Najpierw należało wyszukać kawałek marsjańskiego terenu o odpowiedniej geologii. Powierzchnia miała możliwie najbardziej przypominać glebę, ale nie mogło być za daleko do litej skały pod spodem. Nim coś takiego znaleźli, strawili pół dnia wbijając detonujące kliny w grunt i ślęcząc przy echosondzie.
Następnie z mozołem rozstawili baterie słoneczne i odparowali podskórną wodę związaną w skale. Urządzili owację pierwszemu drobnemu obłoczkowi pary, jaki pojawił się w wylocie rury. Łatwo go było przegapić. Zupełnie sucha marsjańska atmosfera przechwytywała każdą cząsteczką wilgoci niemal natychmiast po opuszczeniu przez nią rury.
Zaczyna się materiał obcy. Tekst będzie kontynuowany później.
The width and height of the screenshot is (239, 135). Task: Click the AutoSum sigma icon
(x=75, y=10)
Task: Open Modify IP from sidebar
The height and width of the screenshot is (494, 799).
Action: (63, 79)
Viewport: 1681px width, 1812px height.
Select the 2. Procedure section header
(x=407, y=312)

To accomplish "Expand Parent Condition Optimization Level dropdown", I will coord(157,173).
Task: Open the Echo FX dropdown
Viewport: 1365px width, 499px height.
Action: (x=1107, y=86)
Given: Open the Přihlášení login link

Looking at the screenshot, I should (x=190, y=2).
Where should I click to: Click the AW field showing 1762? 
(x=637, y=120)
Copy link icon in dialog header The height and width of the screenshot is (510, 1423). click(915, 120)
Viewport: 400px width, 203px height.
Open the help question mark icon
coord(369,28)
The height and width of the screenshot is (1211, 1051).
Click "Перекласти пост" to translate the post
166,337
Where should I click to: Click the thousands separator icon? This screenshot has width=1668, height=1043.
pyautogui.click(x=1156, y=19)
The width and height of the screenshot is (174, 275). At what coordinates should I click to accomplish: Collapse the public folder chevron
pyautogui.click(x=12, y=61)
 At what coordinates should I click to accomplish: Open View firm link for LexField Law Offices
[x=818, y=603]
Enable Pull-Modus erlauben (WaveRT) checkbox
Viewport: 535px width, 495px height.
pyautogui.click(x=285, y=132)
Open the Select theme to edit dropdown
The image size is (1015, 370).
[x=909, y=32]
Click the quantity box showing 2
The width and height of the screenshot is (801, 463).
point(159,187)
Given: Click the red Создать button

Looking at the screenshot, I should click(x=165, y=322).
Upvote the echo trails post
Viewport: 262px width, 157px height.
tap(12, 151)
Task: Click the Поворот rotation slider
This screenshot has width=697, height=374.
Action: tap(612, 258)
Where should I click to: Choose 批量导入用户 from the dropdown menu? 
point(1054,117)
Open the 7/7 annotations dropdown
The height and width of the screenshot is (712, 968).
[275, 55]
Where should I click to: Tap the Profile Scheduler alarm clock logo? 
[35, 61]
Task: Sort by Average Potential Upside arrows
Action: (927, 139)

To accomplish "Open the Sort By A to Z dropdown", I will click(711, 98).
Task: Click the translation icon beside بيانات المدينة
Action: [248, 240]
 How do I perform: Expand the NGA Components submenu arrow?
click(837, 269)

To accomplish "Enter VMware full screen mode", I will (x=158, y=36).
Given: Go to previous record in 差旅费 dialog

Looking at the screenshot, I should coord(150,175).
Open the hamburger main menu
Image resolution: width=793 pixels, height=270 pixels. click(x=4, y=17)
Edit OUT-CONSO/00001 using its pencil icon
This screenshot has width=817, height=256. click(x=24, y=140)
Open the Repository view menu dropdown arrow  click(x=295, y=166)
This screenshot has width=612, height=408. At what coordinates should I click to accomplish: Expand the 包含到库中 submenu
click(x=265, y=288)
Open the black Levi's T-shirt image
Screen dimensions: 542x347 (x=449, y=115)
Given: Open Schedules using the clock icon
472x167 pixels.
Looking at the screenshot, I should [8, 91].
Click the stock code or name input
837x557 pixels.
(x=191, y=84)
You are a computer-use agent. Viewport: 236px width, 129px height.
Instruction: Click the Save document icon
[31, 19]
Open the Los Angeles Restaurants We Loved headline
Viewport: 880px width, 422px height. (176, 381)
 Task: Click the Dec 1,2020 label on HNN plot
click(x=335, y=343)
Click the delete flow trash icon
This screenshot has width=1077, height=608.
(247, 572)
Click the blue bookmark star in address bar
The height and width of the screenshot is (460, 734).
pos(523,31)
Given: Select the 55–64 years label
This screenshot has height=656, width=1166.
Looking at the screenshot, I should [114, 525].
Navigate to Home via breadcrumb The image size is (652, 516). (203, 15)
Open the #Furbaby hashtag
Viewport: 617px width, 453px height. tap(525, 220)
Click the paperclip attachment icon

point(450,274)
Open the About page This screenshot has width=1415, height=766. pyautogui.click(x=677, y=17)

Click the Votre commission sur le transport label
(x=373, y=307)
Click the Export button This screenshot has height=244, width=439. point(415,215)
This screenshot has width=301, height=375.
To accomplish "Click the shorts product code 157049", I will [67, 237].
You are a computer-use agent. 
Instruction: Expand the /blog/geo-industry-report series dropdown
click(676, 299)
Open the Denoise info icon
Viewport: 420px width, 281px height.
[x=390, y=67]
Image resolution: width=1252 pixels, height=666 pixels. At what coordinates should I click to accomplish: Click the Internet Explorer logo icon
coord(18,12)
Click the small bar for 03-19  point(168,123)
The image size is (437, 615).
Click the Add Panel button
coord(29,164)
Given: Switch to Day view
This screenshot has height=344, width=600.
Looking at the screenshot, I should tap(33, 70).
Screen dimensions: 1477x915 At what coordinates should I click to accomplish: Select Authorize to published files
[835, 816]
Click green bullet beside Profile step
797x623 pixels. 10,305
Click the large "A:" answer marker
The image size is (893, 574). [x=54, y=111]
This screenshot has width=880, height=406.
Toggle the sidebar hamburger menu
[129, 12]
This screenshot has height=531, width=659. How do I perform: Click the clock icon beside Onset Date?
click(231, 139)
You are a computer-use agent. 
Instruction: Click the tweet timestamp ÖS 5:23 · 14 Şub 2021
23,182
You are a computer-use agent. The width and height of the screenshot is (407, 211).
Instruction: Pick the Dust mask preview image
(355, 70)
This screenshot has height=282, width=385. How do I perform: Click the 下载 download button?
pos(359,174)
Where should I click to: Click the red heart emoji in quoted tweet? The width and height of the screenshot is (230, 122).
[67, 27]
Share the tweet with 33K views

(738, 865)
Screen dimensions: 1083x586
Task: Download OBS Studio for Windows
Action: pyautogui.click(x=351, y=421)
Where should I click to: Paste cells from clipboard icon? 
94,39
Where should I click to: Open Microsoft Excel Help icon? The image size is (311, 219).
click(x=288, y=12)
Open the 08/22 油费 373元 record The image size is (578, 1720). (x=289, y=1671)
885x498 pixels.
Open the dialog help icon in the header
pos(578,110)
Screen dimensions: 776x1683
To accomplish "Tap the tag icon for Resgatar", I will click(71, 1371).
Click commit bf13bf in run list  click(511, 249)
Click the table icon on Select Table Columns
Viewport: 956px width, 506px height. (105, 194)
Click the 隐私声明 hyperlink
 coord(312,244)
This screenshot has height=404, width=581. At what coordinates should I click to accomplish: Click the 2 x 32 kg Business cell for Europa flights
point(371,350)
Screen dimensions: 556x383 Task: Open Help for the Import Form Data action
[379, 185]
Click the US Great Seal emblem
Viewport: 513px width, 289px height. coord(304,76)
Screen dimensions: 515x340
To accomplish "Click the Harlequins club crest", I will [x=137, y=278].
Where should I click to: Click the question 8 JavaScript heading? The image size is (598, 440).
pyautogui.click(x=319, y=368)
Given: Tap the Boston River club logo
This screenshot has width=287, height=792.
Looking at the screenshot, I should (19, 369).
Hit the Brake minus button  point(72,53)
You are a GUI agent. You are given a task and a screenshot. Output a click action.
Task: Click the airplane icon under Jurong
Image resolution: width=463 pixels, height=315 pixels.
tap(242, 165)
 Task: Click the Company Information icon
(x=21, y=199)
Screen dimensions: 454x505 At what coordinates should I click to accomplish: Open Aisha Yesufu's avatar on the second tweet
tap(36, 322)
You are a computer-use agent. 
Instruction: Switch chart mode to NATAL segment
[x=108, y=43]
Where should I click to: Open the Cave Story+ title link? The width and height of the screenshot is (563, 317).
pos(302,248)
Lecz pochyliwszy się nisko nad zaworem można było w końcu uchwycić nikłe, nieregularne zamglenie, powodujące dystorsję kształtów. Tak jest, to była para wodna.
Kolejny etap polegał na rozpostarciu trzech ogromnych płacht błony jednocząsteczkowej — najmniejszej na spodzie i największej na wierzchu — i szczelne spojenie wierzchniej płachty z gruntem na całej długości obwodu. Potem zajechali z pompami pojazdem na kołach bębnowych i wprawili pompy w ruch. Marsjańska atmosfera była niezmiernie rozrzedzona, ale w ogóle była, i to wystarczało, żeby pompy ostatecznie nadmuchały te kopuły częściowo dwutlenkiem węgla i azotem tłoczonymi z atmosfery, częściowo parą wodną, którą wygotowywali ze skały. Nie było co prawda mowy o żadnym tlenie ani w atmosferze, ani w skale, ale nie musieli wyszukiwać tlenu, mieli go wytwarzać dokładnie w ten sam sposób, w jaki Ziemia wytwarza swój — przez fotosyntezę roślin.
Cztery do pięciu dni miało trwać napełnianie zewnętrznej kopuły do założonego ciśnienia jednej czwartej kilograma. Później zabiorą się do napełniania drugiej do prawie kilograma (co zwiększy ciśnienie w kurczącej się pojemności powłoki zewnętrznej do około pół kilograma). Na koniec wypełnią wewnętrzną kopułę do dwóch kilogramów, otrzymując tym samym otoczenie, w którym ludzie mogą żyć bez skafandrów ciśnieniowych, a nawet oddychać, jak tylko uprawa roślin dostarczy im tlenu.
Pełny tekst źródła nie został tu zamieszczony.